I don’t even remember what weird tangent I had gone on to find it, perhaps something related to reading about Lisp and old computers, I don’t even know. While there, I saw their collection of old BASIC games. I felt so grateful, since I remembered them from my days as a child on my beloved Apple II/E. The computer still works, but a girl who will remain nameless (especially since I now host her blog) lost all the discs. I still feel rather annoyed about that, but this helped a little.

In the course of downloading and running these great old programs, I found guess.bas, a simple number guessing game. I wouldn’t have gotten it, except that I remembered it.

] catalog
A 005 GUESS.BAS

Does that conjure any memories for anyone? I recreated how it might look as best as possible. The game works very simply: you put in the maximum number, the computer picks a number between 1 and the maximum, and you enter your guesses. The computer tells you if you guessed too high or too low. Simple, right?

Two lines of code caught my eye, however.

11 L1=INT(LOG(L)/LOG(2))+1
56 PRINT "YOU SHOULD HAVE BEEN ABLE TO GET IT IN ONLY";L1

After getting the maximum number in the variable L, it assigns INT(LOG(L)/LOG(2)) to the variable L1. In other words, it adds one to the integer (whole number) part of log base 2 of L. Why, I wondered, did it use this value for the number of guesses it should take you to guess a number?

For those who slept in math, the logarithm refers to the exponent that indicates the power to which a base number is raised to produce a given number. For example, the logarithm of 100 to the base number of 10 is 2. Since I slept a lot in English class, I ripped that definition off from my dictionary. I thought about the relation between logs, exponents, bases, multiplication, division, anything I could think of that might solve this fun little mystery.

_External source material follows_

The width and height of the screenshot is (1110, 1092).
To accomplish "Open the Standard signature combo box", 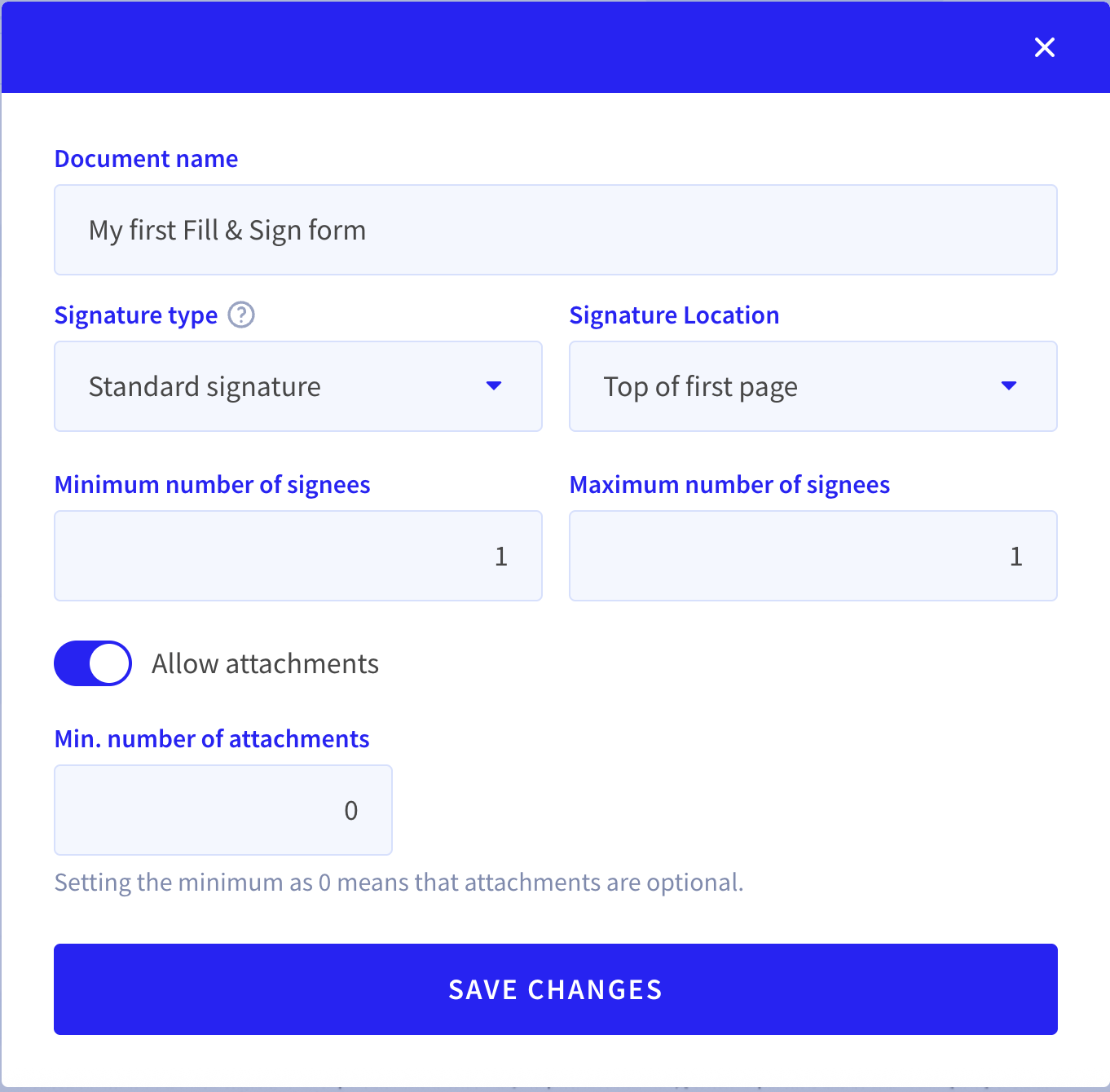I will tap(298, 386).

I took a shower, and my mind wandered. I began thinking about how I would actually solve the problem myself. If I had to choose a number between 1 and 10, I would first guess5, the halfway point. That way, the answer would automatically eliminate half the numbers. I would then continue this process, each time eliminating half, narrowing down until i guessed the number. I think most people would solve the problem in the same way. It then hit me! The integer part of log base 2 + 1 would roughly compute this number. It makes total sense! Think about it! To illustrate, if L=10, then L1=4.

I find it interesting to reflect on this. You can tell a lot about a person and the time period by analyzing code. That fragment told me that whoever wrote that dinky little program probably had a background in math or computer science. Today’s kids pumped full of Java probably don’t even know what a logarithm even does! I took standard math in high school, then in college I took three awful semesters of discrete math followed by two semesters of calculus – pure Hell. Any system that bases itself completely around limits just doesn’t jive with my world view. To me, such a proposition denies the limitless nature of the universe and the soul, but I digress. I love all the wonderful opportunities modern home computing has brought to the masses, but sometimes I long for the days when you actually had to KNOW about computers and have some command of programming and math to use one. I confess it took me a little to figure out this mystery, but I think I did. Many greater than myself have come before, and
many will come after. I saw an entire legacy encapsulated in two lines of code. Don’t forget.